De repente fue cegada. Se tapó los ojos con una mano. La luz, intensa, descarada, encendió sus iris con vivos colores.
Se quedó en aquella postura unos segundos, entonces se dio cuenta de que estaba tumbada. Sus piernas y brazos notaban el abrazo mullido de la hierba. Sus párpados cerrados se tiñeron de un rojo amable, y al abrirlos se bañaron sus pupilas de un celeste puro.
Estaba tumbada en el prado, ilesa.
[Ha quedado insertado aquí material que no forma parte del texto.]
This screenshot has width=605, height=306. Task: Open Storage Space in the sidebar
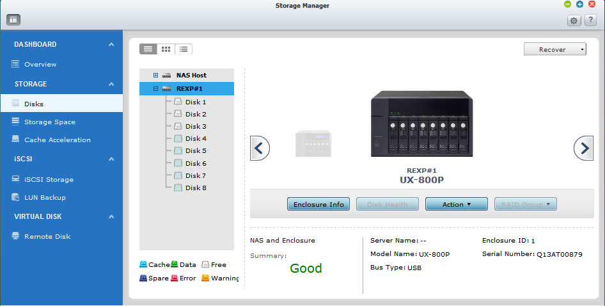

Se miró la mano con la que se había protegido de la luz del sol y vio una mariquita que avanzaba susurrando cosquillas por su antebrazo.
Sin pretenderlo respiró hondo. El aire traía aromas conocidos, hojas crujientes, lomos de piel, tinta inmortal. Pero también aromas nuevos, fragantes y desconocidos.
Miró a su alrededor y se dio cuenta de que estaba tumbada en un campo de girasoles, pero cada flor miraba a un lugar distinto, tímidas, ocupadas en sus quehaceres.
Oyó una sonrisa.
— Estoy deseando ver cómo nos sacas de esta.
El autor estaba allí tendido, sujetando una espiga entre los dientes a pesar de no haber ni una sola de aquellas plantas por allí.
— La última vez que estuve por aquí tuve que ir a la absurda caza de un ornitoonirico salvaje, y esos bichos son de lo más escurridizos. Si te filtras dentro de uno de sus huevos, puedes aprender a controlar los sueños.
El escritor pareció reflexionar.
La extranjera le miró, incorporándose sobre uno de sus brazos. Su cara era un crisol.
—Pero no hemos venido aquí para eso — dijo ella, aunque no está claro en qué tono lo dijo.
—No hemos venido aquí para eso — hizo bailar la espiga.